Andrew has been in amazament ever since I brought a Gar home to hime a couple eyarsa go, hes always wanted to go Gar fishing. When it warms up, I;m going to make a trip to the Scioto for gars, boy that sounds strange doesnt it?


----------



## bill_gfish (Apr 5, 2004)

Need a gar guide? Seems I know where they are when no one else does. and ain't there another half to lil' phil?

bill


----------



## H2O Mellon (Apr 5, 2004)

Yes there is, that would be Vivianne! She can hang w/ the boys too. She beats them both up!
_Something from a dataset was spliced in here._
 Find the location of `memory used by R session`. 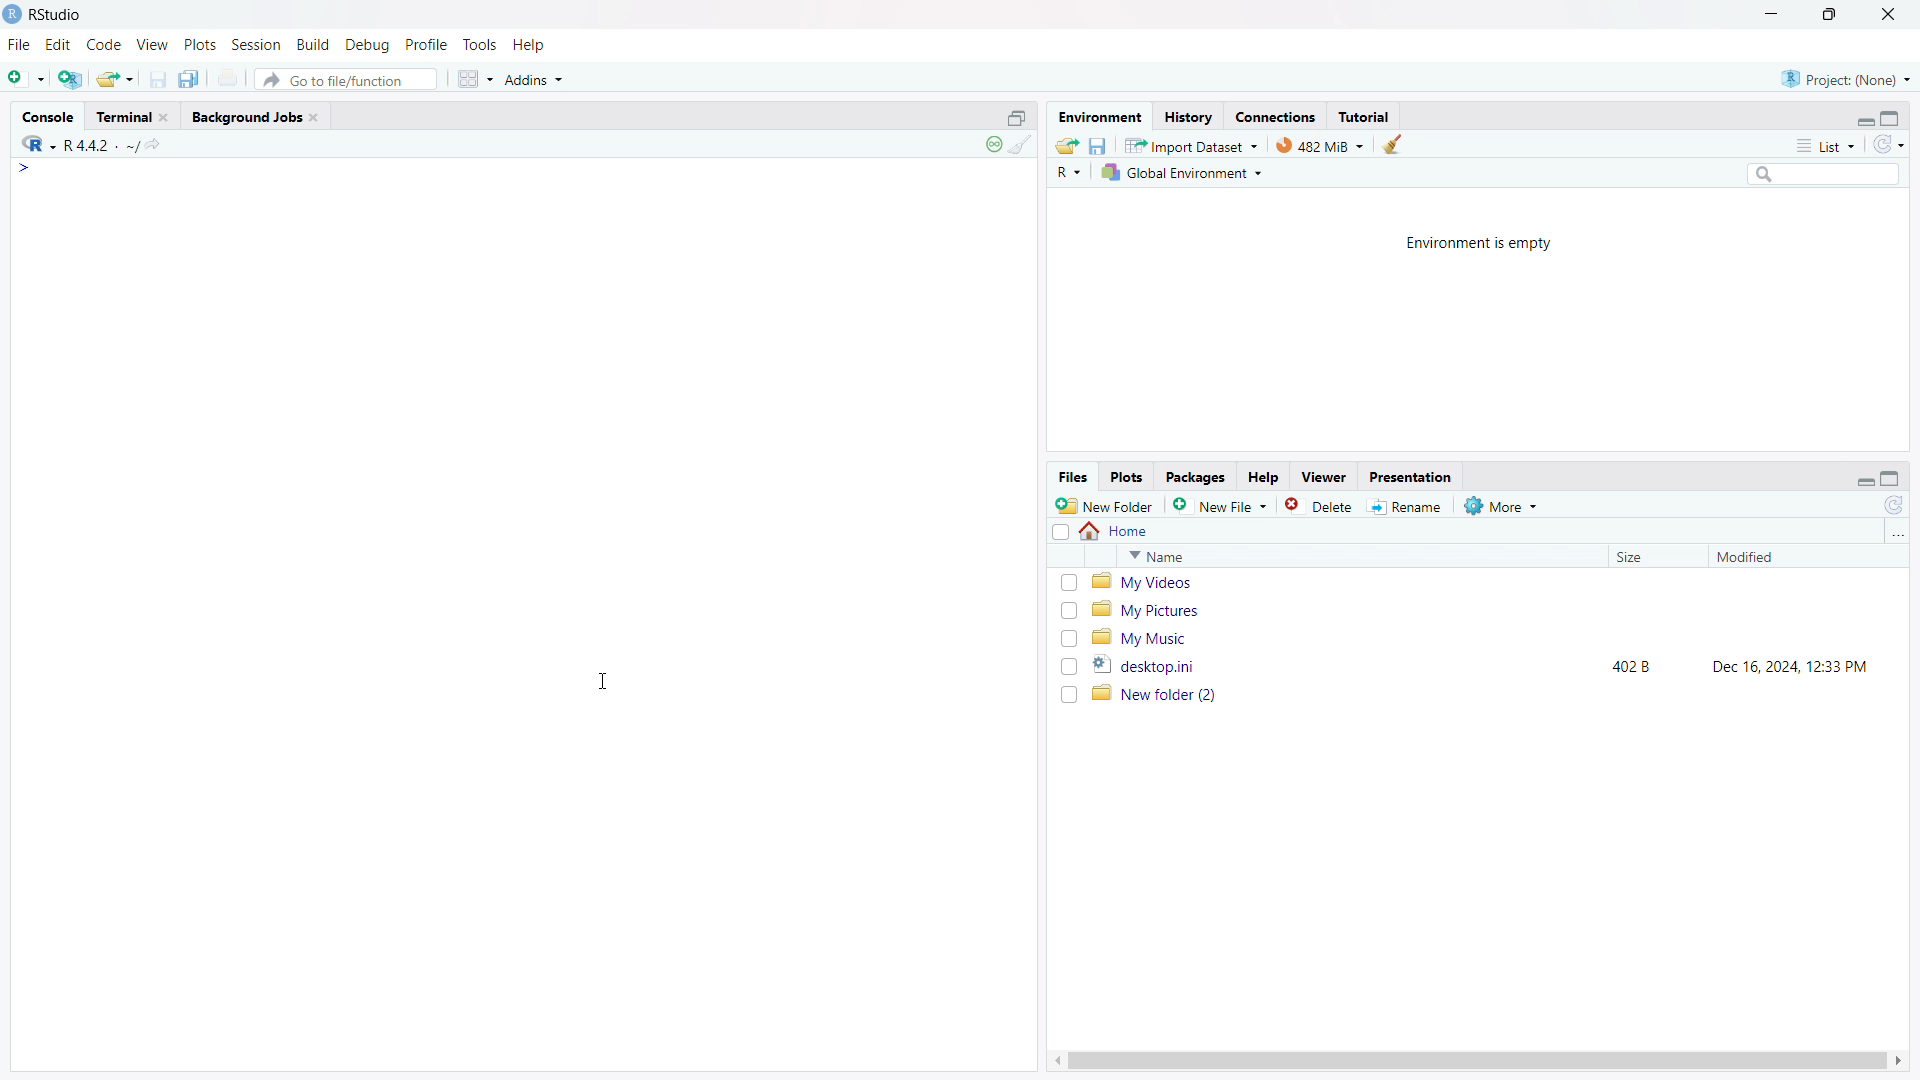

memory used by R session is located at coordinates (1320, 144).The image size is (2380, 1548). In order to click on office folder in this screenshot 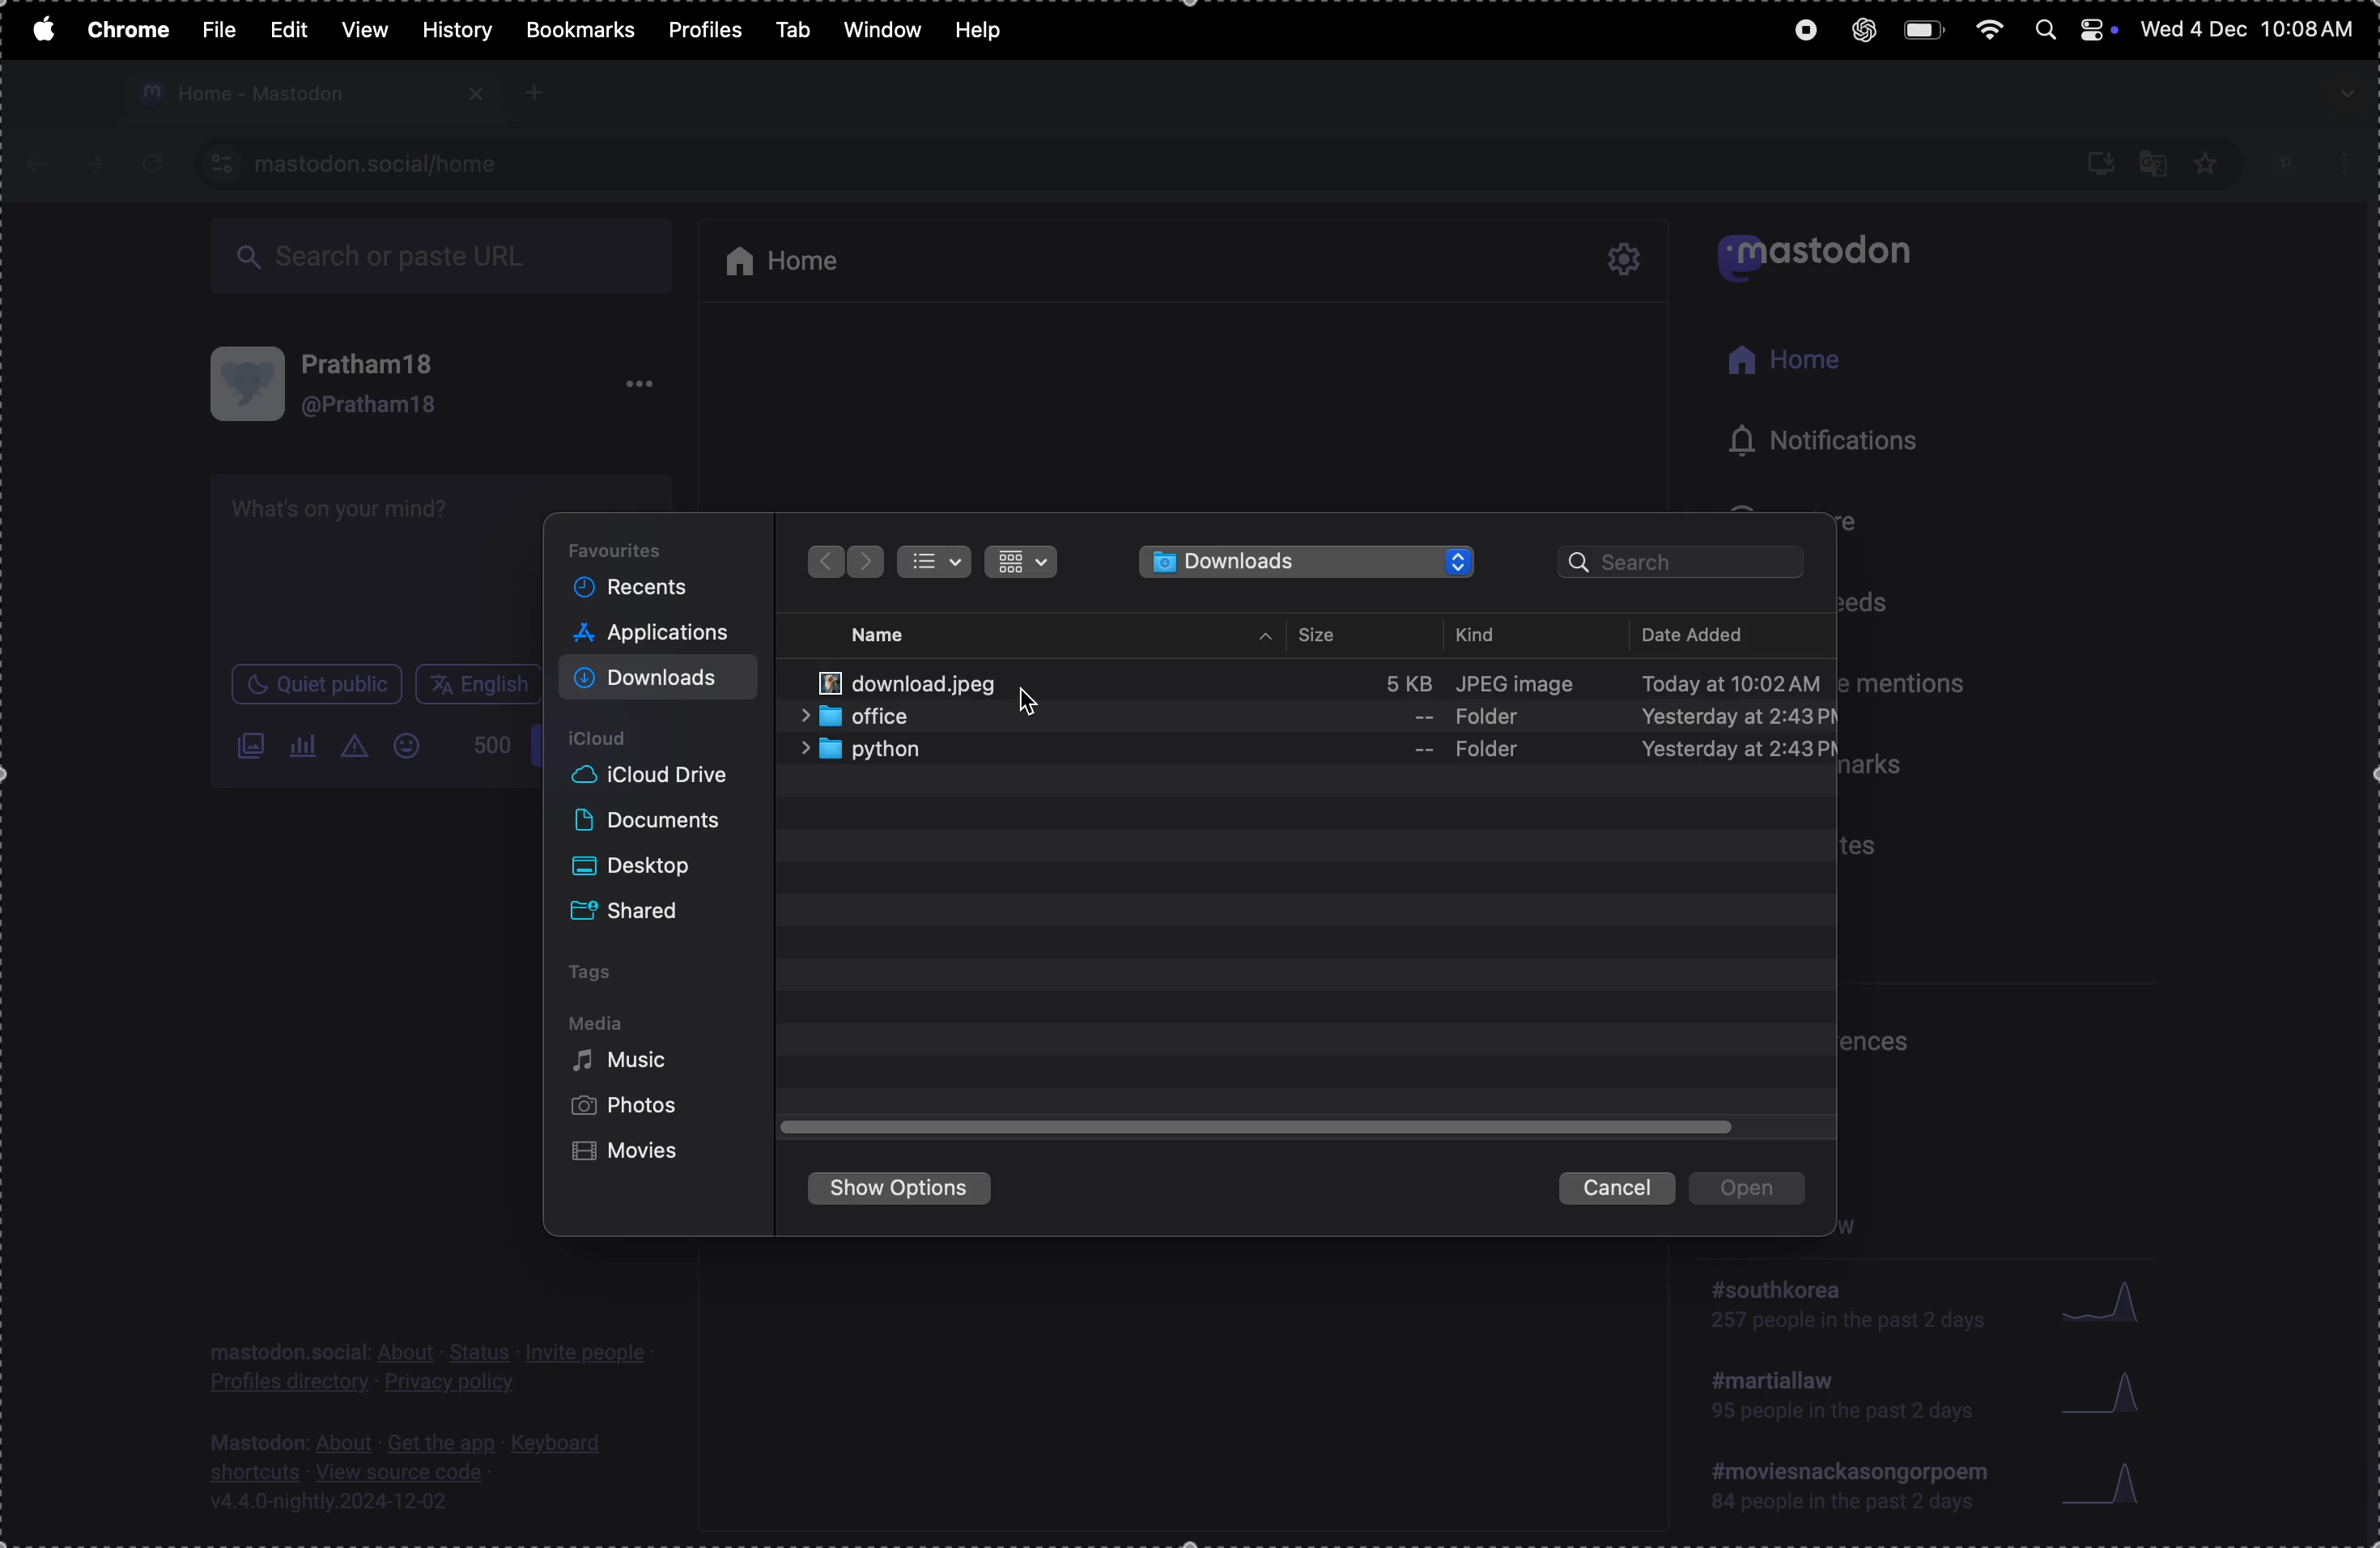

One tough little 2 year old girl!


----------



## Fishman (Apr 5, 2004)

I choked on my peanut bar laughing.


----------



## catking (Apr 5, 2004)

Did you not explain the fine art of NOT catching fish while tryin to ???..... ..........flathunter can give quite a speech on that very subject.


----------



## monsterKAT11 (Jun 20, 2004)

i don't know, i mean, when mellon took T-man and i out fishing he seemed like an extremely good teacher..the basics you know? Helping me get used to my baitcaster....showing us where NOT to fish.


haha just kidding mellon! we had a blast


----------



## T-Man (Sep 9, 2004)

Yeah we did, can't wait to go some more, catch some big ones(hopefully anyways), and have a good time. If Jenny or the kids dont want to go, that's alright, you just give myself or monsterkat a call and we will see what we can do Mellon! I still can't believe Drew don't want to fish anymore, he seemed to have a blast when we went last.(except when you two walked into the thorn bush.....ha ha)


----------



## H2O Mellon (Apr 5, 2004)

He was just being mean, he wanted to go last night, but I've unexpectly had to babysit this week as Jenny is working OT


----------